联系方式

  • QQ:99515681
  • 邮箱:99515681@qq.com
  • 工作时间:8:00-23:00
  • 微信:codinghelp

您当前位置:首页 >> Java编程Java编程

日期:2022-11-01 08:37

SOC 360 Statistics for Sociologists 1

Data Analysis Project

Part 1

For this project, you’ll use the methods of statistical analysis we’ve learned to analyze real social

relations. The full project will be completed over the course of the term and will be submitted in two

parts. You’ll develop a research question and hypothesis about the univariate and bivariate distributions of

two variables, using appropriate numerical and graphical methods to present your findings. Later, you’ll

use inferential statistics to assess the probability that the observed relationship between the variables is

due only to chance. We’re primarily interested in assessing whether you can properly present and

interpret the results of statistical analysis and write clearly about them.

Essentially, there are four types of DAP that you might conduct; you are only required to carry out one

of them:

1. a quantitative predictor and quantitative outcome

2. a categorical predictor and outcome

3. a quantitative predictor and categorical outcome

4. a categorical predictor and quantitative outcome.

The first two methods are simpler and easier to conduct with the tools we’ve developed, but you are

welcome to try your hand at any of the four types. A detailed tutorial for each type, each of which is

roughly an hour (though I speak very slowly and you may be able to watch it in 40 minutes or less

depending on how much you speed it up), is available on Youtube. These walk through a do-file with

detailed, clear commentary. You are also more than welcome to ask your TA or the lecturer for support!

Please limit the number of pages for the first part of the assignment to eight (8) double-spaced pages

with 12-point font. Contact us if you foresee any problems in sticking to this limit.

INSTRUCTIONS FOR DAP I

Step 1: Exploring the data

For this paper, we’ll use the General Social Survey (GSS) data or Current Population Survey (CPS) data

that you have been using in section, unless you’ve worked with other sets in other courses and want to

use them—if so, reach out to us! Graduate students should generally try to come up with data-sets that

are directly relevant to them; ask Griffin or Sanghyo for help.

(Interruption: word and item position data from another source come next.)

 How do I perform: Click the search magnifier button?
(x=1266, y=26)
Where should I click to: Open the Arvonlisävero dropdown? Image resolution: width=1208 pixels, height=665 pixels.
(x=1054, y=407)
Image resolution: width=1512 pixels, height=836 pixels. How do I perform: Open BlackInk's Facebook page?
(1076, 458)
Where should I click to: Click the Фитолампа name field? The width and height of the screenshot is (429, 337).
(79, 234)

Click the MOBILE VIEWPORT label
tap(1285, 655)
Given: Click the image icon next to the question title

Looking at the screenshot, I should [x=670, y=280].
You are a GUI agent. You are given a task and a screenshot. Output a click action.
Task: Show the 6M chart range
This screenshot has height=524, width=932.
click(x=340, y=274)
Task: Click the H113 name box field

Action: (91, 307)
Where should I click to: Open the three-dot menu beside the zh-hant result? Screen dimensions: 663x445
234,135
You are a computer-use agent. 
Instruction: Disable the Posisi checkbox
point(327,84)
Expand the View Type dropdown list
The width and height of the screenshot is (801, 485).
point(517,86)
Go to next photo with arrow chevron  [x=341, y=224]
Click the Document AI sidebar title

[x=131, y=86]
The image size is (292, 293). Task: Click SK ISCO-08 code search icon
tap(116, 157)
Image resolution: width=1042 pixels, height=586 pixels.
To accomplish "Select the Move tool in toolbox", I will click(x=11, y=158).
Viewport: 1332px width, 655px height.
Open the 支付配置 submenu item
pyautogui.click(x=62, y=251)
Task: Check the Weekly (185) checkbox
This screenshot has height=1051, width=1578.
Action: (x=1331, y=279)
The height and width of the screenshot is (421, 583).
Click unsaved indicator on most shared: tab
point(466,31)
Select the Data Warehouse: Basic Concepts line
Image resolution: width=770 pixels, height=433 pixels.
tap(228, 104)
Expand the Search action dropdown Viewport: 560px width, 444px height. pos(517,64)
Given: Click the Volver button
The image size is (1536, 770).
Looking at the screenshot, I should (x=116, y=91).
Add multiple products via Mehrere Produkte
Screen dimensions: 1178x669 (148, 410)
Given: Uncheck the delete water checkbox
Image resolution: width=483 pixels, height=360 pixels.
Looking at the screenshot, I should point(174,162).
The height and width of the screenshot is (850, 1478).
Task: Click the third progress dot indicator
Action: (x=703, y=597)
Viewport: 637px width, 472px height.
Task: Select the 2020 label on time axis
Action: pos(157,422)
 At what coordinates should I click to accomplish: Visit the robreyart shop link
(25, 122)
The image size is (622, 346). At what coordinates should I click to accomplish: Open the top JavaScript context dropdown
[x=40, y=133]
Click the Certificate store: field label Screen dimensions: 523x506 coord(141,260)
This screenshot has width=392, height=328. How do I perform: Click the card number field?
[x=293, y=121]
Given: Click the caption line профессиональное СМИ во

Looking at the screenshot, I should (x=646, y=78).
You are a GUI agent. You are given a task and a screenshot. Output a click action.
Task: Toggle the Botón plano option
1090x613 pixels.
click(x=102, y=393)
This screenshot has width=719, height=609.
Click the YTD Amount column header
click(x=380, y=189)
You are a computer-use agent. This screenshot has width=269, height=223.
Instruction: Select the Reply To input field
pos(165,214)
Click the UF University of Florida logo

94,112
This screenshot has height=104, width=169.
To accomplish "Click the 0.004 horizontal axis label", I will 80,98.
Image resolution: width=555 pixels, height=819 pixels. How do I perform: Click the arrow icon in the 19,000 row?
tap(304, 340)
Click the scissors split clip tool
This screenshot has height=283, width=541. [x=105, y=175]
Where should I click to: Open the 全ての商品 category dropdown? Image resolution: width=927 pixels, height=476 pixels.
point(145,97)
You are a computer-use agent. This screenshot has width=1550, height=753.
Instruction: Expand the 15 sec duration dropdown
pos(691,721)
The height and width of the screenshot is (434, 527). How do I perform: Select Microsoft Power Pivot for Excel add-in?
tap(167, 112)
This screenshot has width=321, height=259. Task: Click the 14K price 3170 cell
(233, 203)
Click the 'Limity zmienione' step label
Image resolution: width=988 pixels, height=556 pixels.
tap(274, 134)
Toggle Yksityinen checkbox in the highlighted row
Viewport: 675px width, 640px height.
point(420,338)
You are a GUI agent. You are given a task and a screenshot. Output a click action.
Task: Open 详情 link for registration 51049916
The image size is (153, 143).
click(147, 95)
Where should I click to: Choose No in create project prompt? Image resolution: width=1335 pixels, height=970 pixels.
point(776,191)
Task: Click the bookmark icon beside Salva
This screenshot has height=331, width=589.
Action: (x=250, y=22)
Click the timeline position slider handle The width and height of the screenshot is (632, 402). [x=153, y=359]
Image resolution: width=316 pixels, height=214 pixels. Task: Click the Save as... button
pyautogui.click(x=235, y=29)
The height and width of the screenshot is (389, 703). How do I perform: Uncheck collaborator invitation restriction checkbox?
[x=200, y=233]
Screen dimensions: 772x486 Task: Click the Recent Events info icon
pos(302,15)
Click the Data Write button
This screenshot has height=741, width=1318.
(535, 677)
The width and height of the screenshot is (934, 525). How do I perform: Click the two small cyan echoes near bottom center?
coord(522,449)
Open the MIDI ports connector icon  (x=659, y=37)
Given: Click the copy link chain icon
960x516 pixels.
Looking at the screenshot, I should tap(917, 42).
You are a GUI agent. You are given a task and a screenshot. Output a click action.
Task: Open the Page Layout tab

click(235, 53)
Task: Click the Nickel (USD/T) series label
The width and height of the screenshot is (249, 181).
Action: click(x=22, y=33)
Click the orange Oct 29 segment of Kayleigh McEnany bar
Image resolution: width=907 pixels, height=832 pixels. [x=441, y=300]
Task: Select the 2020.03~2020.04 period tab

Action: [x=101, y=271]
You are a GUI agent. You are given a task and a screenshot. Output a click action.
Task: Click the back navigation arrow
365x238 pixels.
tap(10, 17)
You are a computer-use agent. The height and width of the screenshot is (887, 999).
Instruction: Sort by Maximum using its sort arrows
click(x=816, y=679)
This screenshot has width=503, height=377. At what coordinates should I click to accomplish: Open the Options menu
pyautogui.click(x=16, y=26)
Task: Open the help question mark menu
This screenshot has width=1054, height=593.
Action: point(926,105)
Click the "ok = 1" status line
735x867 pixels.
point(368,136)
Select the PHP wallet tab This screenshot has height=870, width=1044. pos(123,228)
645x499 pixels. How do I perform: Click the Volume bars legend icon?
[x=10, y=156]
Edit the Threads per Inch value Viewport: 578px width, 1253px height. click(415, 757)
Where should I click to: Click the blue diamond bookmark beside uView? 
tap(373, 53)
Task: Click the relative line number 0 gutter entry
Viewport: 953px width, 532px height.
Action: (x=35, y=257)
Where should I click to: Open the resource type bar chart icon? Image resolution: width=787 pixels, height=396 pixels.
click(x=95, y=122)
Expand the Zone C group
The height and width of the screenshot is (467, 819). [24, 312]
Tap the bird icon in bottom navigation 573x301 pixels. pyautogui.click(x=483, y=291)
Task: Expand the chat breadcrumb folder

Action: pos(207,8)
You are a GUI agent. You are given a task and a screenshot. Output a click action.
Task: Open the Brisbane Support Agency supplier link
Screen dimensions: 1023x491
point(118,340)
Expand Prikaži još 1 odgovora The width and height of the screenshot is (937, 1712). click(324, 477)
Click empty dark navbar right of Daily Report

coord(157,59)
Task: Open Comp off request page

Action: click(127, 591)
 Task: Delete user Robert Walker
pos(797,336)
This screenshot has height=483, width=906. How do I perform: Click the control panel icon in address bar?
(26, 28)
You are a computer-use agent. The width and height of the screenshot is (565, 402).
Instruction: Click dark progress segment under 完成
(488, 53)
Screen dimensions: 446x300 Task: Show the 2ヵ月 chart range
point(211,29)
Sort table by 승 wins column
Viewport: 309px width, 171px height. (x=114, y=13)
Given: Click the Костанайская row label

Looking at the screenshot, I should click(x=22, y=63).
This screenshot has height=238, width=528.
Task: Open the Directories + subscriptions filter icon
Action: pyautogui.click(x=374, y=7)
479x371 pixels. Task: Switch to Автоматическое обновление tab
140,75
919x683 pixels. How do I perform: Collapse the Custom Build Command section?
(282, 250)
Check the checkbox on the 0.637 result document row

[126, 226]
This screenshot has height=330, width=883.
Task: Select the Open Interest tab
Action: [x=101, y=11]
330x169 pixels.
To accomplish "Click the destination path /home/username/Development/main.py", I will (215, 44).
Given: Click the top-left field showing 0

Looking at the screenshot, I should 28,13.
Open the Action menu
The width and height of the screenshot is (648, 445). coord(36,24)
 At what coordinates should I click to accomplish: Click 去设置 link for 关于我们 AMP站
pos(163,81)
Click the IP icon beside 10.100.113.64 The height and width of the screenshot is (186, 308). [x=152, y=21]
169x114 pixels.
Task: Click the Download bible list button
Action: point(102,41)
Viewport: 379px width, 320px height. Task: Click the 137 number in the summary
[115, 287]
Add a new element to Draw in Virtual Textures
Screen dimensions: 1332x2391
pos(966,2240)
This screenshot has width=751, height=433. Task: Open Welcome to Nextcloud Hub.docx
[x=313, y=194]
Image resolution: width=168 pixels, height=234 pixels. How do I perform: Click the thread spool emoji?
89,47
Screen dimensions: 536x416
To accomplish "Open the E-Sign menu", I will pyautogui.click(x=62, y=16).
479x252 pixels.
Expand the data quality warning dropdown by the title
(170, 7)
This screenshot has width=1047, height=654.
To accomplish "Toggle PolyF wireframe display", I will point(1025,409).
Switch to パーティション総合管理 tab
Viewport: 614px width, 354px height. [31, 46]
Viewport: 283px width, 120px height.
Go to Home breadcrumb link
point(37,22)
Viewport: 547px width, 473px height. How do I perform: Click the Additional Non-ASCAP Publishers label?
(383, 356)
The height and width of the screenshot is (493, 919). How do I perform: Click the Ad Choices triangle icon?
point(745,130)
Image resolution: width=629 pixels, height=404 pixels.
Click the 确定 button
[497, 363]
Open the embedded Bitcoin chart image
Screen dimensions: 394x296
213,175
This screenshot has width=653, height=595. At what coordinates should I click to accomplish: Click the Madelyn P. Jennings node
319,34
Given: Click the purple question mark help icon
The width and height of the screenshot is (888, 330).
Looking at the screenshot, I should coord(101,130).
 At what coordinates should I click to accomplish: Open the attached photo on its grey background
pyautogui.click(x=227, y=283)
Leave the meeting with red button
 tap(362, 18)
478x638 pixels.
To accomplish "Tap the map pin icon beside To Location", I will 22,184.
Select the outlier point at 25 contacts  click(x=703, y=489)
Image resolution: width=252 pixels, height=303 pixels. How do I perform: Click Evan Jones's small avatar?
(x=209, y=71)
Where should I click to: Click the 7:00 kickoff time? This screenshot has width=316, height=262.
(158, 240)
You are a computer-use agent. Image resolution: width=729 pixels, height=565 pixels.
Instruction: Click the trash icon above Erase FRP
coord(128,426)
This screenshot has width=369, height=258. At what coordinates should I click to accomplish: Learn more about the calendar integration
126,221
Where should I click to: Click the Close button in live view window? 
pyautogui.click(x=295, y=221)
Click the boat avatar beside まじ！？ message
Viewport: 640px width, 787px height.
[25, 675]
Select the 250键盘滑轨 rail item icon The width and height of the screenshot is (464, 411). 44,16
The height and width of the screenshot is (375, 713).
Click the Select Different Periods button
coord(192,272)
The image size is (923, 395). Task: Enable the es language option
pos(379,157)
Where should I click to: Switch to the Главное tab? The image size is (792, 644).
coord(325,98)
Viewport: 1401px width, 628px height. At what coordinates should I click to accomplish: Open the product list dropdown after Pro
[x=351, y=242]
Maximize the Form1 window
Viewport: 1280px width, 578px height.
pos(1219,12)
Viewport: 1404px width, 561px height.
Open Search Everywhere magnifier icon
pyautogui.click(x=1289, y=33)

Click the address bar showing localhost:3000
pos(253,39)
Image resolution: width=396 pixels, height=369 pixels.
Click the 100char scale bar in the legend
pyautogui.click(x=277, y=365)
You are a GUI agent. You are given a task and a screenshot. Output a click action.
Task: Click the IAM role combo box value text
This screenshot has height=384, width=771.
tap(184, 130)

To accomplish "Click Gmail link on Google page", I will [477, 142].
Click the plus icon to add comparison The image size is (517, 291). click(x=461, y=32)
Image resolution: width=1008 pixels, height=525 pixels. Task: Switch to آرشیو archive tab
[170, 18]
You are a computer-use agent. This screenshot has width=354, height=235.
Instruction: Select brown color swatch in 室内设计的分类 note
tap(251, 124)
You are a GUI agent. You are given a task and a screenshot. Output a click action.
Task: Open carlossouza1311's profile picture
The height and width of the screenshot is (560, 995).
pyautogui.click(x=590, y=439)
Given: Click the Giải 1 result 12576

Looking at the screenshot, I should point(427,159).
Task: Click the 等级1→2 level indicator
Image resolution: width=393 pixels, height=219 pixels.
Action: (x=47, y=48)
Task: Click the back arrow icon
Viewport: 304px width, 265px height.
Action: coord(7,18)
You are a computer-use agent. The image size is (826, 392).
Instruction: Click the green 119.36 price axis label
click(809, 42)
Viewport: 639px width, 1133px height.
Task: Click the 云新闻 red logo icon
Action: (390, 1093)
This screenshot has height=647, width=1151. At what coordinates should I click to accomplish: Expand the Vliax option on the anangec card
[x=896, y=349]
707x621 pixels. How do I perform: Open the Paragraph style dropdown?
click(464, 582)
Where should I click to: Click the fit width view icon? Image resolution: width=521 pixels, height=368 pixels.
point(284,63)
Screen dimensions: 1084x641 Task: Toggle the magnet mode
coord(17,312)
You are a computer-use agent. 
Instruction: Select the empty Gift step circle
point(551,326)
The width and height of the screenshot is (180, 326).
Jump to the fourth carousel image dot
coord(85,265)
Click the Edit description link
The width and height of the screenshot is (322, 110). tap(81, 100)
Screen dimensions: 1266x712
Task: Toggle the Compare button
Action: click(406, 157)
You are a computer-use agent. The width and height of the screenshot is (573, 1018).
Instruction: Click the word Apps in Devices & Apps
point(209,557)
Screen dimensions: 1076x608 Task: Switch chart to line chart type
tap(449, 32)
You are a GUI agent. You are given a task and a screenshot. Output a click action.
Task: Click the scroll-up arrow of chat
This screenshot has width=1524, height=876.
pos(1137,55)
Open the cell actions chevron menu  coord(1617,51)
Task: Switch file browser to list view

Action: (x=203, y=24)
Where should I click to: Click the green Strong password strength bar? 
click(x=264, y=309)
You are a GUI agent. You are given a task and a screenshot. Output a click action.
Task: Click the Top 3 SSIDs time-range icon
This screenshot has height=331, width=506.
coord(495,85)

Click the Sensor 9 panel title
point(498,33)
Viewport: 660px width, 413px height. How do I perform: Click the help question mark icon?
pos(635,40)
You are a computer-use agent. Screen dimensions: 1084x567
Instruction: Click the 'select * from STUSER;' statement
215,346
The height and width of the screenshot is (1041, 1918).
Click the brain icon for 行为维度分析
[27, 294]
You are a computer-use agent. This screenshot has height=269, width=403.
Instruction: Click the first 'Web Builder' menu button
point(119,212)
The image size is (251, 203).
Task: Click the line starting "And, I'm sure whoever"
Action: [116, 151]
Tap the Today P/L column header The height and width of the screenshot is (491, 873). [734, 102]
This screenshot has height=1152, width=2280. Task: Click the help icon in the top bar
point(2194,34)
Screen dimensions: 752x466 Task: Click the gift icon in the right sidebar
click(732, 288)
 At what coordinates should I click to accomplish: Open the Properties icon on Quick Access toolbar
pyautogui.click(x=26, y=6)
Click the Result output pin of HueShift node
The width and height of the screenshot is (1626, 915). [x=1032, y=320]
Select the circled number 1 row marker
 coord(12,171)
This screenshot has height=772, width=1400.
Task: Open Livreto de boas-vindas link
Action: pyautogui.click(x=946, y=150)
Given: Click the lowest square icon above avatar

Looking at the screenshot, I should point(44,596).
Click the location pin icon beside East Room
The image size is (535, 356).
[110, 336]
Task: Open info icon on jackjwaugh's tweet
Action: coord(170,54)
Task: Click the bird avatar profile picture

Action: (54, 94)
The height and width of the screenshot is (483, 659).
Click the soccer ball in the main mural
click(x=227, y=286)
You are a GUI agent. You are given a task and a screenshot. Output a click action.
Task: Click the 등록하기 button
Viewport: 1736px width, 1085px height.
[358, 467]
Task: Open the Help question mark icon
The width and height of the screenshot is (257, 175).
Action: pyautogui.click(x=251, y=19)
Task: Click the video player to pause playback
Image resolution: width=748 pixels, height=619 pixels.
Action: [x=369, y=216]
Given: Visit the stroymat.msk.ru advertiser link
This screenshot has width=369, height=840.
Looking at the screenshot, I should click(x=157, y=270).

The CPS data are more limited, but the

economic data are better and more like true quantitative variables than the GSS economic data;

conversely, the GSS data include many more questions. In each data-set, going to the variable window of

Stata and typing the first few letters of a keyword you’re interested in brings up relevant variables.

The GSS codebook, found here (http://gss.norc.org/documents/codebook/gss_codebook.pdf), describes

the many variables that you can find in the GSS. While the codebook is very large, you can use the

CTRL+f function on your computer to search quickly through the initial listing of the variables to find

your variable of interest (it’s best to have a rough idea in mind of what you’re looking for first, though);

then, continue scrolling through the hits until you get to that page of the codebook. Alternatively, on page

1 of the document (and page 12 of the file), the list of all variables begins. Note that not all questions

described are asked about every year, so you’ll want to stick to questions that are asked in your year.

For CPS data, we are technically using an extract from 2019 put together by the Center for Economic and

Policy Research (CEPR), which is described here. Documentation for this data-set is a bit more

complicated, but on the other hand, the set of variables is smaller, and it is usually clear what they mean.

Select the following…

1. An outcome variable whose variation interests you, such as income or education – for this part,

it is best to select variables that we think of as generally dependent on other sociological variables

(such as class or ascribed race).

2. A variable which you think might have some causal influence on the first sort of variable.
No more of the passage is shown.